Sunday, October 21, 2018

biography

In an interview I read a couple of years ago, Hilary Mantel describes reading as a writer as being partly about constantly tracking how the story is told. In other words, she couldn't help but pay close attention to what was being done to her by the author on the other end of her interaction with whatever book she was reading. I have moments like that, but they're mainly flashes of wonder: stepping outside John McPhee's description of taking a walk in Alaska while his compatriots readied their canoes for a river journey and thinking, "How in the hell is he making this incredibly mundane experience so compelling?"

New resolution is to pay closer attention to that, not just from a prose standpoint but from a structure standpoint. Might even start taking notes sometimes. Other resolution is to start reading more great biographies. I am seized by the idea of writing a biography of Jack, as I was this summer by my dream/vision of him as a 46-year-old with a teenaged daughter. That ran aground, as I've said before, on the need to make sure such a projection is true to who he was, that the intervening decades grow organically from the point where in this universe he ended his life. And so the more I thought about that, the more I realized that I needed to grapple with and understand and face his life. What a life he lived, what a life we all lived around him. But it's very difficult to know where to start. The most I have is snatches of this and that, a kind of haphazard list of Things To Talk About.

  • How he died, when, where
  • His itinerantness
  • The joys of our suburban childhood, brotherhood
  • The puzzlement we all felt at his early and persistent pessimism
  • Laughing at him when he got angry because he was so cute
  • Playing "bang" and "sock wars" in the backyard and in the addition just after it was finished and before we had any furniture. 
  • Tickling him and Lincoln until they couldn't take it anymore, the "ultimate punishment"

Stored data
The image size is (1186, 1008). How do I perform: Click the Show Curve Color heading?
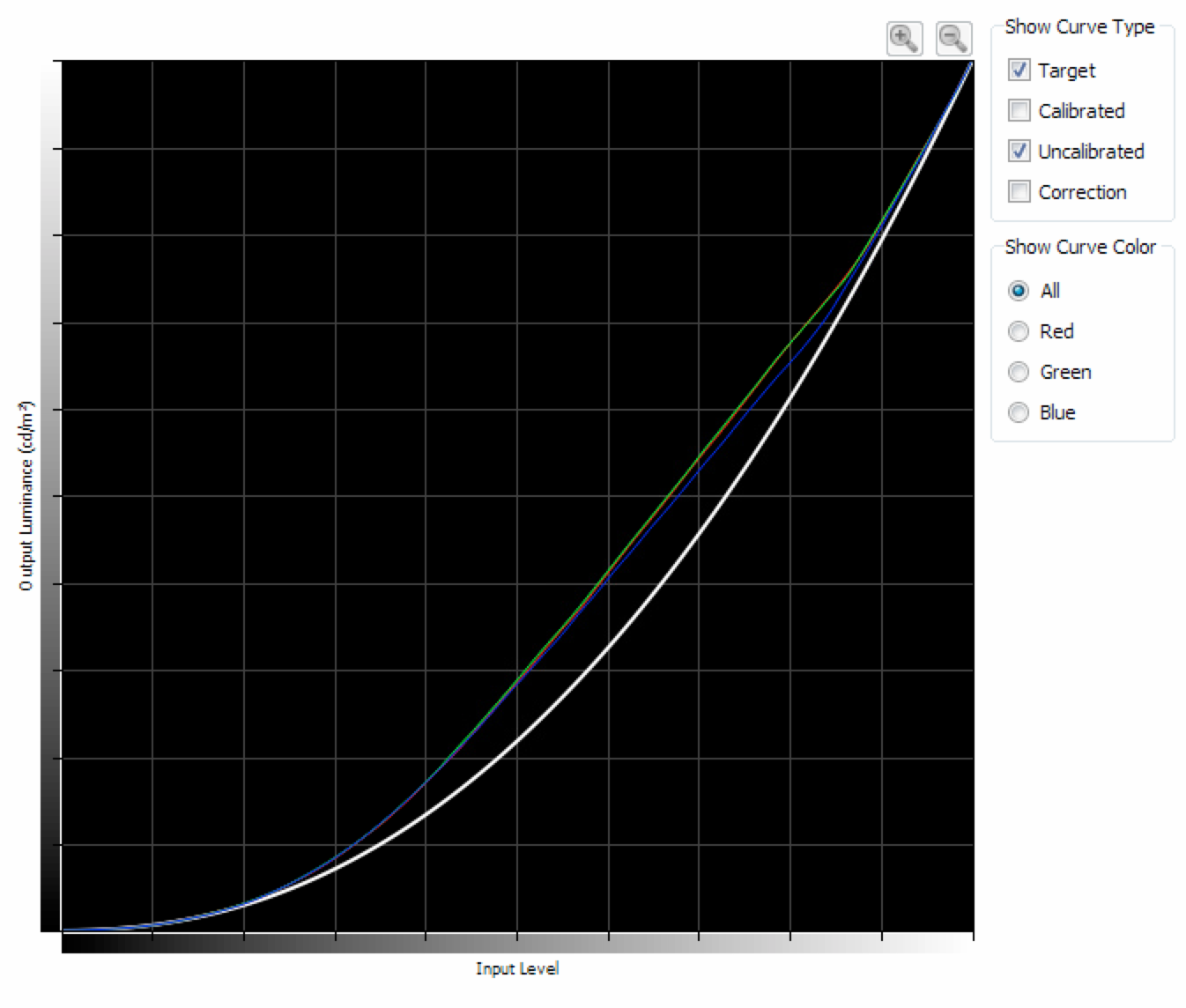coord(1080,248)
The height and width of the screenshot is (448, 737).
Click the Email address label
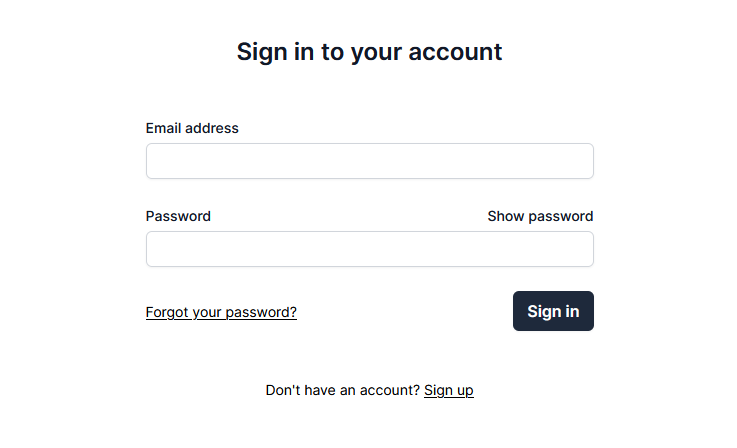click(x=192, y=128)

* EXERCISE *
In the blog post about reading and writing a biography, rewrite the passage between "New resolution is" and "To Talk About.", inclusive, changing "resolution" to "goal".

* COMPLETED TASK *
New goal is to pay closer attention to that, not just from a prose standpoint but from a structure standpoint. Might even start taking notes sometimes. Other goal is to start reading more great biographies. I am seized by the idea of writing a biography of Jack, as I was this summer by my dream/vision of him as a 46-year-old with a teenaged daughter. That ran aground, as I've said before, on the need to make sure such a projection is true to who he was, that the intervening decades grow organically from the point where in this universe he ended his life. And so the more I thought about that, the more I realized that I needed to grapple with and understand and face his life. What a life he lived, what a life we all lived around him. But it's very difficult to know where to start. The most I have is snatches of this and that, a kind of haphazard list of Things To Talk About.